Govinda, Prakash et Bhola ont évoqué peu de détails concernant la période où ils ont été contraints de fuir le Bhoutan, confiant que cela réveillait de vives émotions en eux. La littérature recensée confirme que les départs se sont déroulés dans un contexte marqué par la précipitation et les violences (Hutt, 2005). Pour certains réfugiés, cette route de l’exil vers le Népal est marquée par un passage en Inde, là où résidaient des membres de leur famille.

Govinda témoigne de la confusion qui régnait au moment où il a quitté le Bhoutan, en 1992, soit un an après l’ensemble des membres de sa famille : « 1991, my family they went out from Bhutan. My brother’s family, they went out from Bhutan ». Comme il travaillait au nord du pays quand l’exil a commencé, il se rappelle qu’il était dépassé par la gravité de la situation à laquelle faisaient face les membres de sa famille qui vivaient au sud du Bhoutan : « But, I don’t know what is the cause. I was very far from my village » (Govinda). Si Govinda est rapidement allé rejoindre les membres de sa famille qui vivaient désormais dans les camps de réfugiés, il soutient que de nombreuses familles ont séjourné en Inde avant de trouver refuge au Népal. À cet égard, Moni raconte qu’elle a quitté le Bhoutan à l’âge de six mois, mais qu’elle est arrivée au Népal âgée de 2 ans. Sa mère lui a raconté qu’ils avaient transité par l’Inde : « On est allé en Inde, ma mère elle vient de l’Inde. C’est ça, on est allé là-bas, après… je ne sais pas après combien de temps, on a entendu qu’on va avoir un camp de réfugiés là-bas [au Népal] ». Les participants rencontrés racontent s’être installés au Népal au cours des années 1991 à 1993 où « on a commencé à vivre dans le camp de réfugiés, pendant presque 20 ans » (Indra).
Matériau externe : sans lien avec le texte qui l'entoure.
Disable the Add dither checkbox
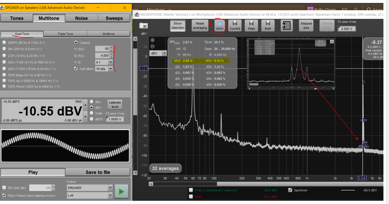 tap(76, 69)
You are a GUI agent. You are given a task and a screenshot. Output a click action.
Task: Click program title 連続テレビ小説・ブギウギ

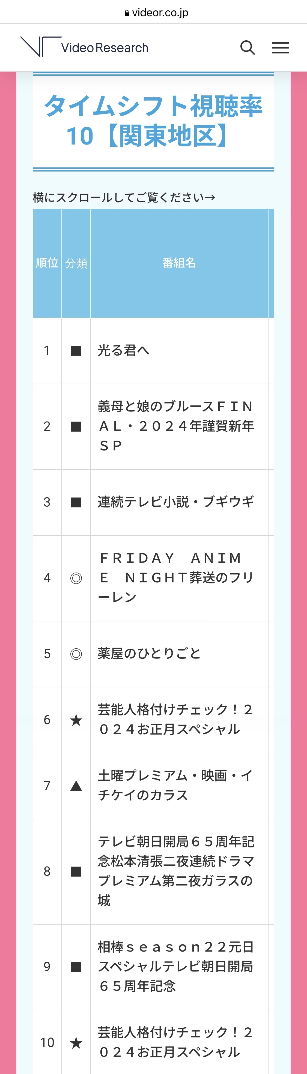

Événement majeur dans le parcours de vie des individus qui ont souvenir de cette période, les témoignages recueillis auprès des participants d’origine bhoutanaise révèlent que « commencer notre vie » (Binaï) dans les camps de réfugiés ne s’est pas fait sans heurts. Les traumas liés à l’exil forcé, l’installation dans les camps de réfugiés, l’adaptation à cet environnent physique qui s’imposait comme nouveau cadre de vie et la précarité économique, ne sont que quelques-unes des difficultés mentionnées par les participants. Nul doute que ces expériences ont eu une incidence sur la suite de leur parcours de vie.